Comparison of quasi-static and electrohydraulic free forming limits for DP600 and AA5182 sheets

doi:10.1016/j.jmatprotec.2016.04.028

Journal of Materials Processing Technology

Volume 235, September 2016, Pages 206-219

https://doi.org/10.1016/j.jmatprotec.2016.04.028 Get rights and content

Abstract

Electrohydraulic forming is a pulsed metal forming process that uses the discharge of electrical energy across a pair of electrodes submerged in fluid to form sheet metal at high velocities. Pulsed metal forming processes, including electrohydraulic forming, have been shown to increase the formability of sheet metals. Although significant formability enhancement has been reported for electrohydraulic die forming, there have been conflicting reports about the formability in electrohydraulic free forming (EHFF). Numerical modeling was used to design sheet metal specimen geometries to generate data for specific regions of the EHFF forming limit curve. The electrohydraulic free forming specimens were formed with the precise amount of input energy to cause a neck at the center of the gauge section. The quasi-static and EHFF forming limit curves for both AA5182-O and DP600 sheets were determined in accordance with the conventional North American formability evaluation method to allow for direct comparison. It was found that the forming limits in EHFF increased by approximately 5% major strain for DP600 and 8% major strain for AA5182, relative to their respective as-received FLC.

Introduction

Reducing vehicle weight, through the use of high strength steels and/or lower density materials such as aluminum (Cheah and Heywood, 2011), is one method that automotive manufacturers can employ to meet contemporary fuel economy targets. One of the barriers that limits the implementation of both high strength and low density materials is their relatively low formability compared to broadly-used mild steels. For this reason, considerable research is being carried out to develop pulsed forming processes, such as electromagnetic forming (EMF) and electrohydraulic forming (EHF). These processes, whose duration is on the order of hundreds of microseconds, are based on the high voltage discharge of capacitors through a conductive coil or a water filled chamber as described by Bruno (1968).
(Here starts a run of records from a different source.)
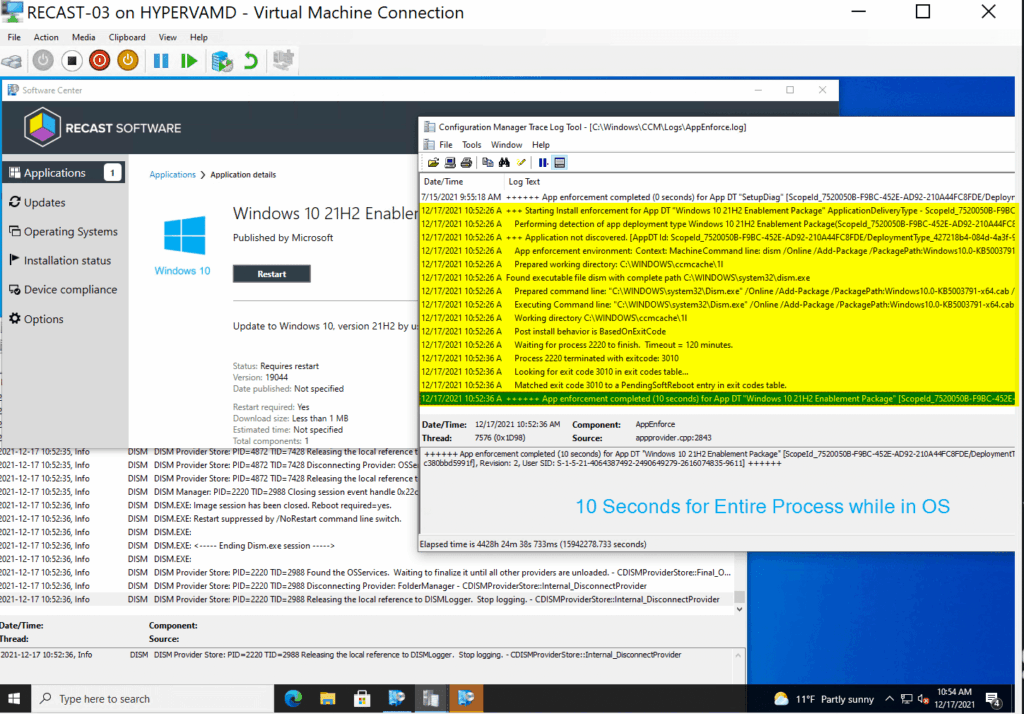Open the Tools menu in CMTrace
The image size is (1024, 714).
point(471,144)
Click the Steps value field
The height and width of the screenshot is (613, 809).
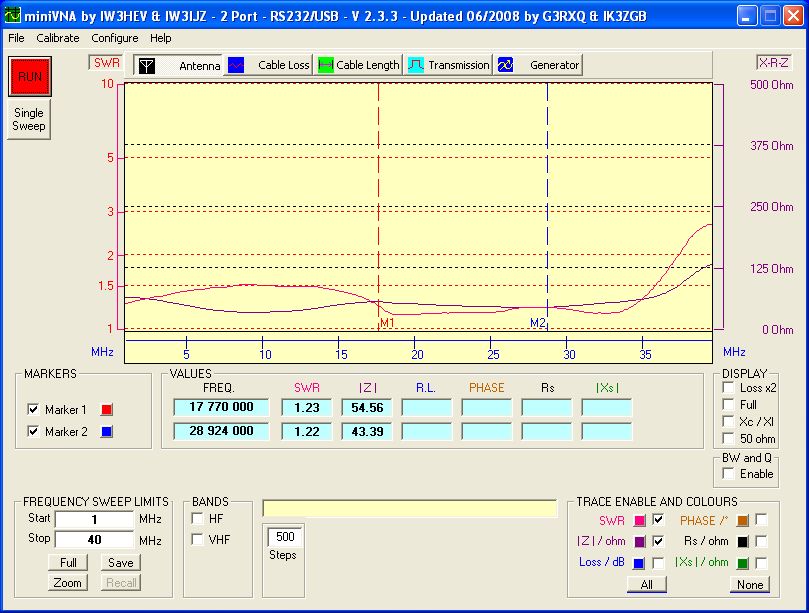[283, 536]
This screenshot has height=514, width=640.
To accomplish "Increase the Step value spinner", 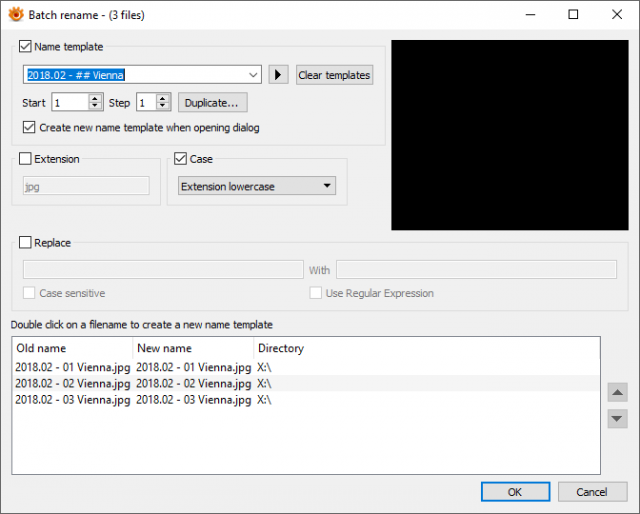I will click(x=163, y=98).
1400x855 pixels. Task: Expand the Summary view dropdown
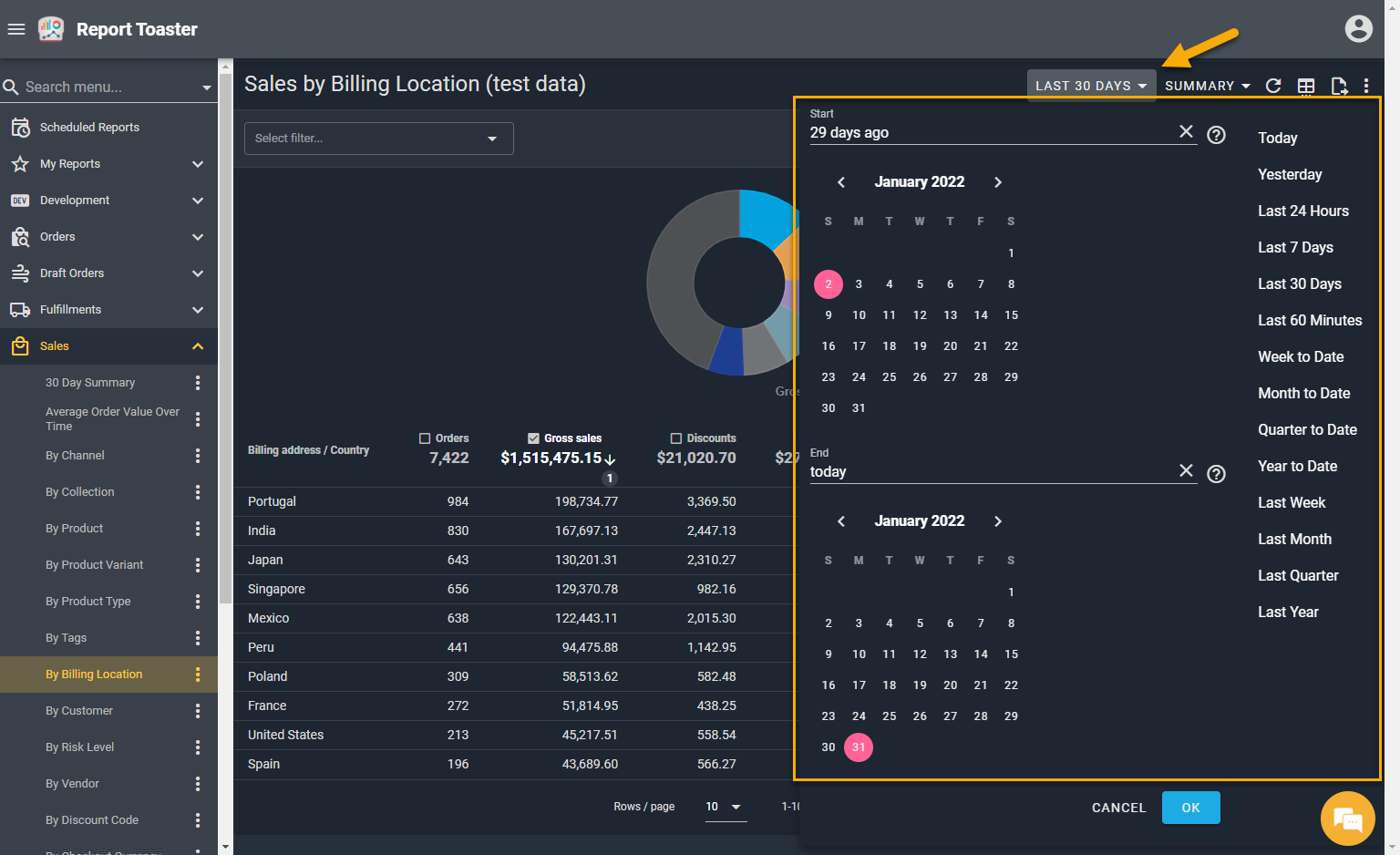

Recent interest in pulsed forming processes was stimulated by the results of Balanethiram and Daehn, 1992, Balanethiram and Daehn, 1994 that indicated that formability could be enhanced by a factor of 5.5 for AA6061-T4, a factor of 3.5 for interstitial free (IF) iron and a factor of three for copper. More recently, Samei et al. (2013) observed that high-velocity impact of the sheet against the die in EHF leads to suppression of void nucleation and growth in dual phase steels and significantly delays the onset of failure. However, analysis of stresses in the die for pulsed pressure forming, performed by Ibrahim et al. (2013) indicated that the high-velocity of the blank required to achieve significant formability improvement causes significant plastic deformation that leads to fracture and accordingly shortens the lifespan of the forming dies.

In the EHF process (Fig. 1), a blank can be progressively formed into its final shape in one tool by multiple discharges of the electrode system in order to extend the life of the die, as described by Mamutov et al. (2015). Similarly, newer electrode systems, as described by Golovashchenko (2014), are capable of lowering the load on the electrode system if the discharges are conducted in multiple steps. However, in such a multi-pulse configuration, the blank is initially formed in free forming conditions without taking advantage of very high strain rates that are generated when the sheet contacts the die at high velocity. In order to produce a safe part with the EHF process, it is necessary to take into consideration the difference in formability of a sheet material when it is deformed in free-forming conditions (EHFF), where the strain rates are rather moderate, and in die-forming conditions (EHDF) where strain rates are much higher and through-thickness compressive and shear stresses have a significant effect.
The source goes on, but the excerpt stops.